Leggiamo che oltre 1000 volontari collaborano al buon andamento del Parco. Quanti sono i dipendenti fissi e come sono strutturati: giardinieri, vigilanti, pulitori, amministrativi etc.? Quali sono i punti di crisi che dovremmo attenderci secondo la vostra esperienza?
Domande semplici con uno scopo preciso: raccogliere informazioni sulle modalità che consentono a un gigante del calibro del Central Park di essere gestito da un'associazione e la ricerca di una via che spezzi la condanna di molte città meridionali italiane: essere affollate da dipendenti pubblici in gran numero e da enormi bellezze monumentali e naturalistiche e poi lasciare che tutto cada nel degrado e nella trascuratezza.
A Natale, gradito regalo, i responsabili hanno risposto fornendo moltissime notizie sulla gestione, sulla raccolta fondi, sulle iniziative. Il giornale cittadino ha iniziato a occuparsi di questo problema dedicando un’intera pagina sul confronto tra il grande Parco palermitano e il Parco newyorkese. Naturalmente le cifre sono impietose. A New York 180 giardinieri si prendono cura con splendidi risultati del Parco, mentre a Palermo gli addetti comunali si addentrano tra i suoi viali poche volte l'anno e in misura così ridotta da risultare ridicola.

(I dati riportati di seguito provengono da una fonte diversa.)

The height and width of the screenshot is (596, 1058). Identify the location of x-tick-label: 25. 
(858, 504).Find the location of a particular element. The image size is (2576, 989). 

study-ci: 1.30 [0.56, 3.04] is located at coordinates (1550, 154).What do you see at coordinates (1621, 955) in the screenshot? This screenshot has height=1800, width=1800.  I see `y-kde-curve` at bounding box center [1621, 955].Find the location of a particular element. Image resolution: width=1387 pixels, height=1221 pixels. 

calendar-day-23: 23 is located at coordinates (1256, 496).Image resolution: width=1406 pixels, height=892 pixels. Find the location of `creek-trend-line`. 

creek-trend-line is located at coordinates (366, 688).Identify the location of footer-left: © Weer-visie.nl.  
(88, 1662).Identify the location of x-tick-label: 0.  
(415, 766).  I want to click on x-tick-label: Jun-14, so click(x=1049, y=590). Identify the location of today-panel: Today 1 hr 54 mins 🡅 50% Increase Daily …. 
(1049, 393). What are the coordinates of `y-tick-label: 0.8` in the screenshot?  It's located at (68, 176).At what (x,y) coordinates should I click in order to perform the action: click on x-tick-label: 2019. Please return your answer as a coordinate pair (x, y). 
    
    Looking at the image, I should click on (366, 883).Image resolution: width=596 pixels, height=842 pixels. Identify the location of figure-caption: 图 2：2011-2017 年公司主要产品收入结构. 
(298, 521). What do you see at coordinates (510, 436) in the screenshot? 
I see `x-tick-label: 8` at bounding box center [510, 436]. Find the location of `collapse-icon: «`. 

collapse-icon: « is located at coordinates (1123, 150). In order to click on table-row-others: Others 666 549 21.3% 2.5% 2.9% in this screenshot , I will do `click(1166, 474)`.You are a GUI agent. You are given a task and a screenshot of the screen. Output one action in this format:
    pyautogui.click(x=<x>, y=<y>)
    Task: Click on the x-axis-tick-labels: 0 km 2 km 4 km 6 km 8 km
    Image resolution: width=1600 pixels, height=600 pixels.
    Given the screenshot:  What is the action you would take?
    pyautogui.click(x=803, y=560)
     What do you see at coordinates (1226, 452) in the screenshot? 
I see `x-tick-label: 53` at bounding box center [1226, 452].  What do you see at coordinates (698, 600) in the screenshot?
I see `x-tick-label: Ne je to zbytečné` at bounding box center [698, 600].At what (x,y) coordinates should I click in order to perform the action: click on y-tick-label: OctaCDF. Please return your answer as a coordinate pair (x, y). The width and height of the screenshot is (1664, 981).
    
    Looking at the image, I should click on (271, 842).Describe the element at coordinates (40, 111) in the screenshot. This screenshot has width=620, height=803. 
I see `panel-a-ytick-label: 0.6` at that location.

Nei prossimi giorni l'associazione lancerà un appello alle personalità della cultura, dell’imprenditoria, della politica e della società palermitana, a cui ci auguriamo si associno gli italiani di New York per stabilire una sorta di gemellaggio tra i due Parchi.
Dopo il nero, ultimo ventennio del secolo scorso, dominato dalla violenza mafiosa, ma caratterizzato dalla resistenza e rinascita dello spirito civico della comunità siciliana, il rilancio del Parco fondato da Ferdinando potrebbe costituire la fine del lungo esilio dalla bellezza a cui decenni di cattiva amministrazione lo avevano e tutt’ora lo hanno, consegnato.